Tiar

Regions with significant populations
- India

Languages
- • Hindi Bengali

Religion
- • Hinduism 100% •

Related ethnic groups
- • Kewat • Mallaah

= Tiar =

The Tiar are found in North India. They are also known as the Parihar.

==History and origin==

The word tiar is a corruption of the Sanskrit word thivara, which means a hunter. They were traditionally hunters, but with the greater deforestation of their environment, they are now mainly farmers and fishermen. The Tiar in Bihar are found in the districts of Purnea, Bhagalpur, and Munger, and in some districts of West Bengal and Jharkhand.
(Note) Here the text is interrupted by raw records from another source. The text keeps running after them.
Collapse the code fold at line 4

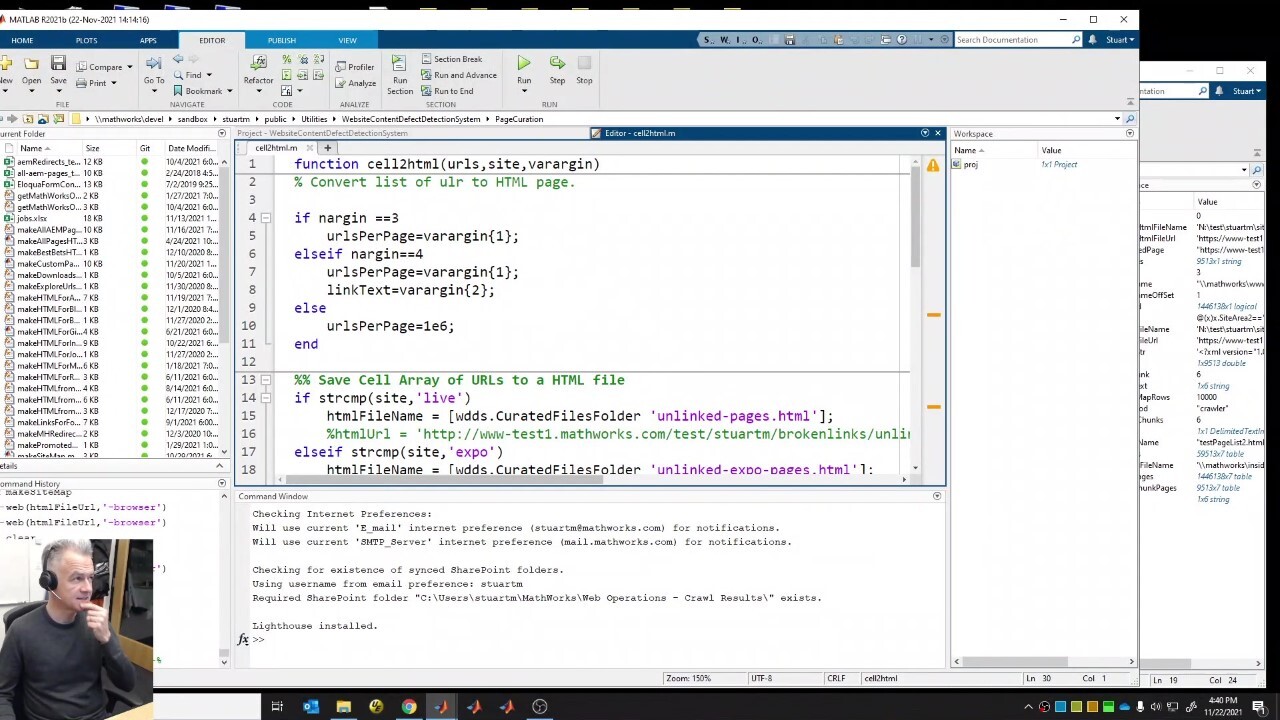pos(265,218)

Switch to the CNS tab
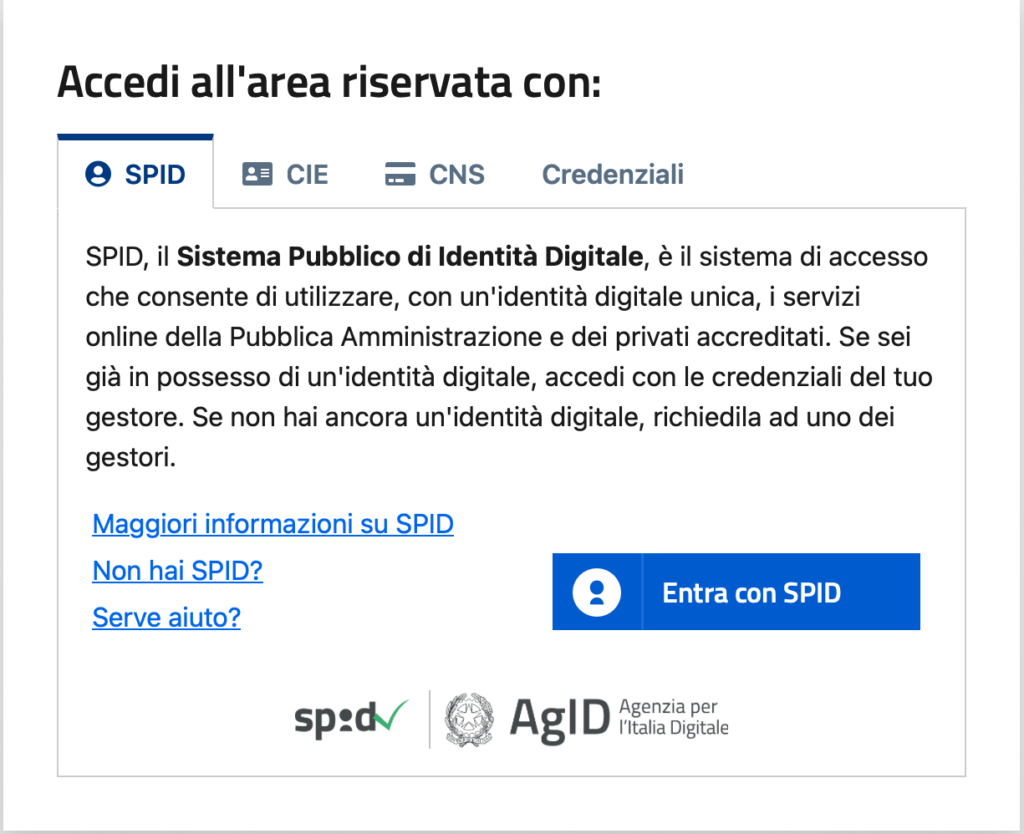click(435, 174)
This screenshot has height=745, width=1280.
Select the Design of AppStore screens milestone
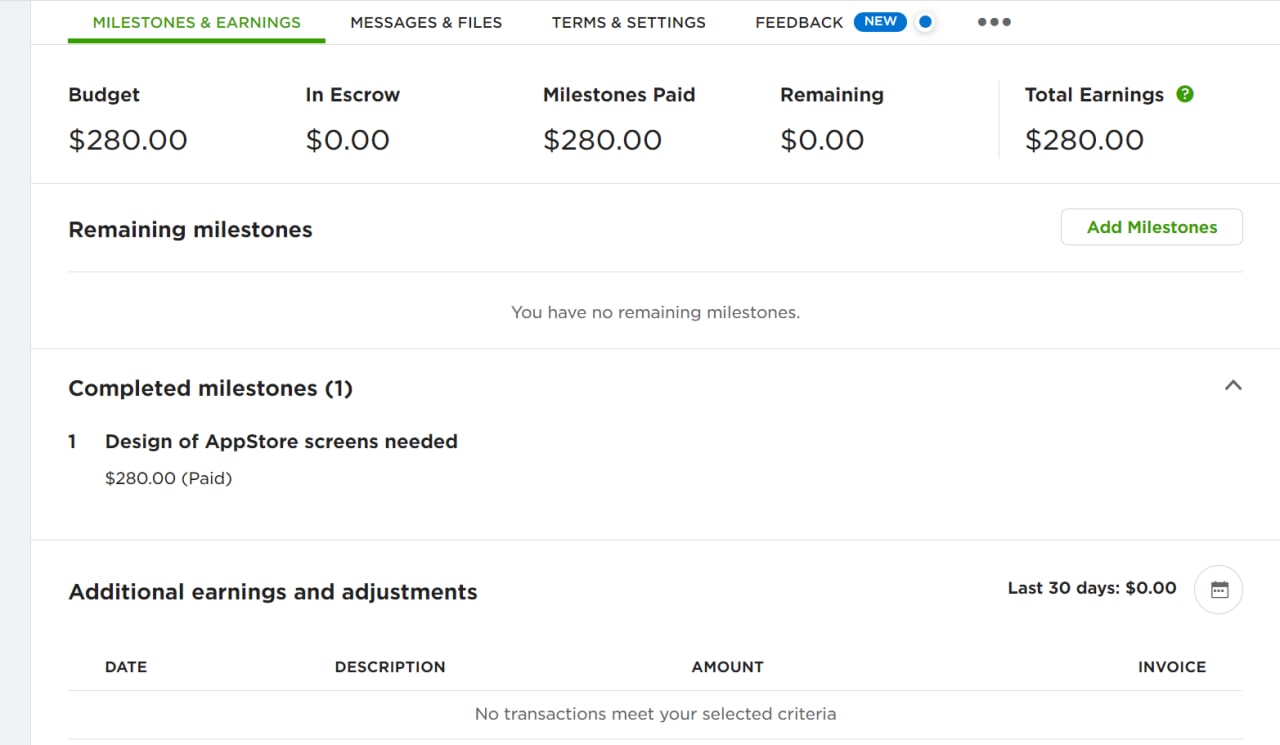tap(281, 441)
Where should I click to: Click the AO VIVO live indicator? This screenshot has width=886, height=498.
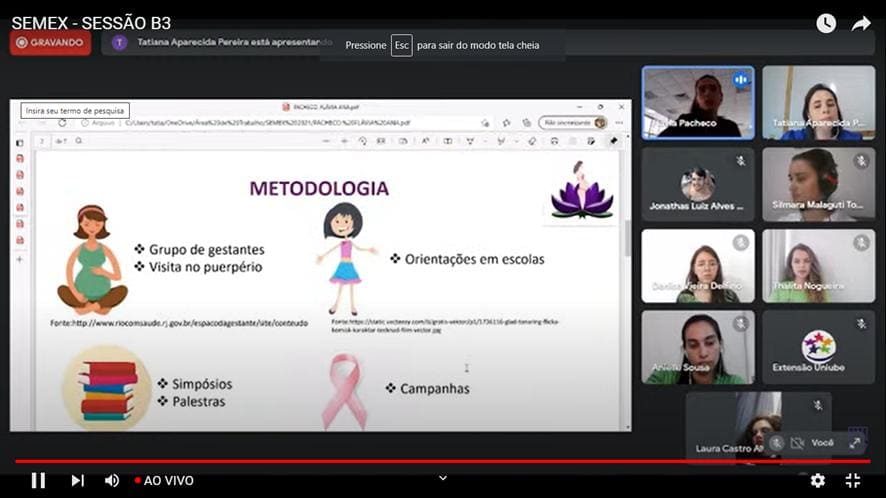point(164,480)
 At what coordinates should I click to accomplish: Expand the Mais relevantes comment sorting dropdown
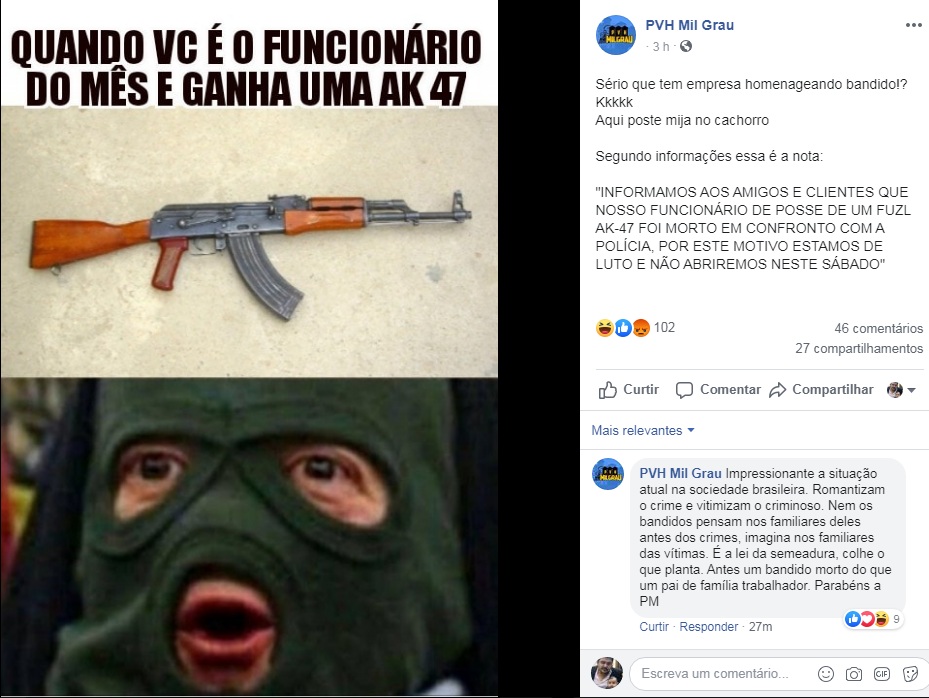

A small number are also found in eastern Uttar Pradesh. According to some traditions, they are a sub-group of the Kewat community.

==Present circumstances==

The Tiar have seven sub-divisions, the Rajbansi, Surajbansi, Polwar, Malhasuraiya, Kewat, Muriary and Bin. Among these clans, there is a sharp stratification and the Muriary and Bins are looked down upon. Like other Hindu communities, they maintain gotra exogamy. The Tiar are now landless, and most are agricultural labourers. They are Hindu, but have their own tribal deity Raja Bhim Sen Salis. The Tiar speak Bhojpuri and most now understand Hindi.

The Tiar in Uttar Pradesh are confined to the Ballia Division, although at one time they extended as far west as Sultanpur District. They were said to the rulers of this region until they were overthrown by the Bachgoti Rajputs. The Tiar are now mainly small cultivators, and speak the Awadhi dialect.